Items from a dataset:
===============
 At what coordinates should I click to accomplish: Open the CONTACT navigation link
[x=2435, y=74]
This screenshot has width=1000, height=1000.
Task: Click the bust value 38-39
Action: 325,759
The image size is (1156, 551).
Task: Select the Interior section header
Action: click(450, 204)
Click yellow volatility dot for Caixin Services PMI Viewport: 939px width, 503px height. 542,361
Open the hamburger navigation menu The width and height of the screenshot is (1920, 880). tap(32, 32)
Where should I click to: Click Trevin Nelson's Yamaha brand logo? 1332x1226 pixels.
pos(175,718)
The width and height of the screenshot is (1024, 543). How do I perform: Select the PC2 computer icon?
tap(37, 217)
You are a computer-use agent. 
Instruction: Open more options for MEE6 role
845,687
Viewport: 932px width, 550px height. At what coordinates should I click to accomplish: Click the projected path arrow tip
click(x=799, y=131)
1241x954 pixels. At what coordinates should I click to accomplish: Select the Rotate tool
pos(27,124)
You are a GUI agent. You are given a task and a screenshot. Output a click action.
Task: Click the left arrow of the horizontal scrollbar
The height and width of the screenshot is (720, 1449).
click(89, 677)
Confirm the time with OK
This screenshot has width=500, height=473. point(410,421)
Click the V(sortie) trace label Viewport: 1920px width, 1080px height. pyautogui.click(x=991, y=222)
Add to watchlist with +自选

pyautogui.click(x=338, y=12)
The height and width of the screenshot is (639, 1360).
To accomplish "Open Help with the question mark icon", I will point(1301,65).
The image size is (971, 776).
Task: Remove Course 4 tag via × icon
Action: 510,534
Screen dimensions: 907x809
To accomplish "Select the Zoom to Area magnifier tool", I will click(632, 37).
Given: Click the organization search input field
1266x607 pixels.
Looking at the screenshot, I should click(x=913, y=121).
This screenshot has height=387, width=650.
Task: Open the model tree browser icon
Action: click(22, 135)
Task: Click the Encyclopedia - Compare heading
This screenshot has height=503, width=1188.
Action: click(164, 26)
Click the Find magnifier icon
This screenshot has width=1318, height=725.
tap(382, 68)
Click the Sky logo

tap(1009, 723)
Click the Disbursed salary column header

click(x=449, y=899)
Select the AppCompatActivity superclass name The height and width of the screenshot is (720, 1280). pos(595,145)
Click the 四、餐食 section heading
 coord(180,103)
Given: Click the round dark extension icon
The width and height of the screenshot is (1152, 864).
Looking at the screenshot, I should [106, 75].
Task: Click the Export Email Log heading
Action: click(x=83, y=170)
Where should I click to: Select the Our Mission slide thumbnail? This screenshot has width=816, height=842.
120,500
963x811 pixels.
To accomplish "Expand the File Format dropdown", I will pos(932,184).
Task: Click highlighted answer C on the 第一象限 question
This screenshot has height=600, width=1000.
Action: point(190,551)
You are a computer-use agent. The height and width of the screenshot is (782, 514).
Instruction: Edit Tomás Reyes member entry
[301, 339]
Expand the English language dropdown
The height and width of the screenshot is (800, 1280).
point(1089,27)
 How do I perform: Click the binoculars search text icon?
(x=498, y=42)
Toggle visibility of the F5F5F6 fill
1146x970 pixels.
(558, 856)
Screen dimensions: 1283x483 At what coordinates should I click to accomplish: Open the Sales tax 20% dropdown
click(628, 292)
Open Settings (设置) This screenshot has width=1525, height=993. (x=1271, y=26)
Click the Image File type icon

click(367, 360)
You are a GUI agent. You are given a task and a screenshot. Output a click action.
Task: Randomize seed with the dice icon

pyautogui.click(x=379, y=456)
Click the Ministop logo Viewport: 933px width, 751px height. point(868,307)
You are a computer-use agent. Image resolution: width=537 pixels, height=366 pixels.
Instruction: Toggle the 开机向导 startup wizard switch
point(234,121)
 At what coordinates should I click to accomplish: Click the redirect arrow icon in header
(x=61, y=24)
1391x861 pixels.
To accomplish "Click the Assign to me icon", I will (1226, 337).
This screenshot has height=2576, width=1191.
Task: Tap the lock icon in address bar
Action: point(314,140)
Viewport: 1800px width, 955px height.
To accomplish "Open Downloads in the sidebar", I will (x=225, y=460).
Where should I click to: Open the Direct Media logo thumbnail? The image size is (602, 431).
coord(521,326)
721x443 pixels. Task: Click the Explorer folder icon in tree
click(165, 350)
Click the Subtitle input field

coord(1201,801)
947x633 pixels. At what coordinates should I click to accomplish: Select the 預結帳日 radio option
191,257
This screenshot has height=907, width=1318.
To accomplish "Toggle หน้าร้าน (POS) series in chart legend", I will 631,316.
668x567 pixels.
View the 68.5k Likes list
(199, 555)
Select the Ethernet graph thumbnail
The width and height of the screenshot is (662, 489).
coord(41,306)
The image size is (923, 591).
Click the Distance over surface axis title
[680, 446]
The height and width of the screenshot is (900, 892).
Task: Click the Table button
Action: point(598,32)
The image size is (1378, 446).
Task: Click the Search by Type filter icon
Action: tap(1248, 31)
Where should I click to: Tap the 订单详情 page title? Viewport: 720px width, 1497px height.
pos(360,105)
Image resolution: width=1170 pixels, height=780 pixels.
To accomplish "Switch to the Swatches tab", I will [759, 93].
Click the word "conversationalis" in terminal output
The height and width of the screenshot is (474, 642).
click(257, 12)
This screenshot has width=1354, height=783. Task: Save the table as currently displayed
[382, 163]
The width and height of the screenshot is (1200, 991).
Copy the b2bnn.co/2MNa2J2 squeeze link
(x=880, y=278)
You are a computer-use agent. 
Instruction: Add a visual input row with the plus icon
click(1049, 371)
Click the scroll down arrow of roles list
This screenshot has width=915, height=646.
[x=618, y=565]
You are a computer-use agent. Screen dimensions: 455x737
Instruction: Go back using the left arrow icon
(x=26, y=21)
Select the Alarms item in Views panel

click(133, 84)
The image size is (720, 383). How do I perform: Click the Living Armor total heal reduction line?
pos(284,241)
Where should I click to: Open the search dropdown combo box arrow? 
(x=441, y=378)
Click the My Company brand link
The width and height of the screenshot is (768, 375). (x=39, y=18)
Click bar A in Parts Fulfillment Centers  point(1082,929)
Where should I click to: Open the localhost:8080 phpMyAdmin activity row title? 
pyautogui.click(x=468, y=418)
===============
What is being asked → Please repeat the data in full so that nothing differs from the original.

Answer to this task →
 At what coordinates should I click to accomplish: Open the CONTACT navigation link
[x=2435, y=74]
This screenshot has width=1000, height=1000.
Task: Click the bust value 38-39
Action: 325,759
The image size is (1156, 551).
Task: Select the Interior section header
Action: click(450, 204)
Click yellow volatility dot for Caixin Services PMI Viewport: 939px width, 503px height. 542,361
Open the hamburger navigation menu The width and height of the screenshot is (1920, 880). tap(32, 32)
Where should I click to: Click Trevin Nelson's Yamaha brand logo? 1332x1226 pixels.
pos(175,718)
The width and height of the screenshot is (1024, 543). How do I perform: Select the PC2 computer icon?
tap(37, 217)
You are a computer-use agent. 
Instruction: Open more options for MEE6 role
845,687
Viewport: 932px width, 550px height. At what coordinates should I click to accomplish: Click the projected path arrow tip
click(x=799, y=131)
1241x954 pixels. At what coordinates should I click to accomplish: Select the Rotate tool
pos(27,124)
You are a GUI agent. You are given a task and a screenshot. Output a click action.
Task: Click the left arrow of the horizontal scrollbar
The height and width of the screenshot is (720, 1449).
click(89, 677)
Confirm the time with OK
This screenshot has width=500, height=473. point(410,421)
Click the V(sortie) trace label Viewport: 1920px width, 1080px height. pyautogui.click(x=991, y=222)
Add to watchlist with +自选

pyautogui.click(x=338, y=12)
The height and width of the screenshot is (639, 1360).
To accomplish "Open Help with the question mark icon", I will point(1301,65).
The image size is (971, 776).
Task: Remove Course 4 tag via × icon
Action: 510,534
Screen dimensions: 907x809
To accomplish "Select the Zoom to Area magnifier tool", I will click(632, 37).
Given: Click the organization search input field
1266x607 pixels.
Looking at the screenshot, I should click(x=913, y=121).
This screenshot has height=387, width=650.
Task: Open the model tree browser icon
Action: click(22, 135)
Task: Click the Encyclopedia - Compare heading
This screenshot has height=503, width=1188.
Action: click(164, 26)
Click the Find magnifier icon
This screenshot has width=1318, height=725.
tap(382, 68)
Click the Sky logo

tap(1009, 723)
Click the Disbursed salary column header

click(x=449, y=899)
Select the AppCompatActivity superclass name The height and width of the screenshot is (720, 1280). pos(595,145)
Click the 四、餐食 section heading
 coord(180,103)
Given: Click the round dark extension icon
The width and height of the screenshot is (1152, 864).
Looking at the screenshot, I should [106, 75].
Task: Click the Export Email Log heading
Action: click(x=83, y=170)
Where should I click to: Select the Our Mission slide thumbnail? This screenshot has width=816, height=842.
120,500
963x811 pixels.
To accomplish "Expand the File Format dropdown", I will pos(932,184).
Task: Click highlighted answer C on the 第一象限 question
This screenshot has height=600, width=1000.
Action: point(190,551)
You are a computer-use agent. The height and width of the screenshot is (782, 514).
Instruction: Edit Tomás Reyes member entry
[301, 339]
Expand the English language dropdown
The height and width of the screenshot is (800, 1280).
point(1089,27)
 How do I perform: Click the binoculars search text icon?
(x=498, y=42)
Toggle visibility of the F5F5F6 fill
1146x970 pixels.
(558, 856)
Screen dimensions: 1283x483 At what coordinates should I click to accomplish: Open the Sales tax 20% dropdown
click(628, 292)
Open Settings (设置) This screenshot has width=1525, height=993. (x=1271, y=26)
Click the Image File type icon

click(367, 360)
You are a GUI agent. You are given a task and a screenshot. Output a click action.
Task: Randomize seed with the dice icon

pyautogui.click(x=379, y=456)
Click the Ministop logo Viewport: 933px width, 751px height. point(868,307)
You are a computer-use agent. Image resolution: width=537 pixels, height=366 pixels.
Instruction: Toggle the 开机向导 startup wizard switch
point(234,121)
 At what coordinates should I click to accomplish: Click the redirect arrow icon in header
(x=61, y=24)
1391x861 pixels.
To accomplish "Click the Assign to me icon", I will (1226, 337).
This screenshot has height=2576, width=1191.
Task: Tap the lock icon in address bar
Action: point(314,140)
Viewport: 1800px width, 955px height.
To accomplish "Open Downloads in the sidebar", I will (x=225, y=460).
Where should I click to: Open the Direct Media logo thumbnail? The image size is (602, 431).
coord(521,326)
721x443 pixels. Task: Click the Explorer folder icon in tree
click(165, 350)
Click the Subtitle input field

coord(1201,801)
947x633 pixels. At what coordinates should I click to accomplish: Select the 預結帳日 radio option
191,257
This screenshot has height=907, width=1318.
To accomplish "Toggle หน้าร้าน (POS) series in chart legend", I will 631,316.
668x567 pixels.
View the 68.5k Likes list
(199, 555)
Select the Ethernet graph thumbnail
The width and height of the screenshot is (662, 489).
coord(41,306)
The image size is (923, 591).
Click the Distance over surface axis title
[680, 446]
The height and width of the screenshot is (900, 892).
Task: Click the Table button
Action: point(598,32)
The image size is (1378, 446).
Task: Click the Search by Type filter icon
Action: tap(1248, 31)
Where should I click to: Tap the 订单详情 page title? Viewport: 720px width, 1497px height.
pos(360,105)
Image resolution: width=1170 pixels, height=780 pixels.
To accomplish "Switch to the Swatches tab", I will [759, 93].
Click the word "conversationalis" in terminal output
The height and width of the screenshot is (474, 642).
click(257, 12)
This screenshot has width=1354, height=783. Task: Save the table as currently displayed
[382, 163]
The width and height of the screenshot is (1200, 991).
Copy the b2bnn.co/2MNa2J2 squeeze link
(x=880, y=278)
You are a computer-use agent. 
Instruction: Add a visual input row with the plus icon
click(1049, 371)
Click the scroll down arrow of roles list
This screenshot has width=915, height=646.
[x=618, y=565]
You are a computer-use agent. Screen dimensions: 455x737
Instruction: Go back using the left arrow icon
(x=26, y=21)
Select the Alarms item in Views panel

click(133, 84)
The image size is (720, 383). How do I perform: Click the Living Armor total heal reduction line?
pos(284,241)
Where should I click to: Open the search dropdown combo box arrow? 
(x=441, y=378)
Click the My Company brand link
The width and height of the screenshot is (768, 375). (x=39, y=18)
Click bar A in Parts Fulfillment Centers  point(1082,929)
Where should I click to: Open the localhost:8080 phpMyAdmin activity row title? 
pyautogui.click(x=468, y=418)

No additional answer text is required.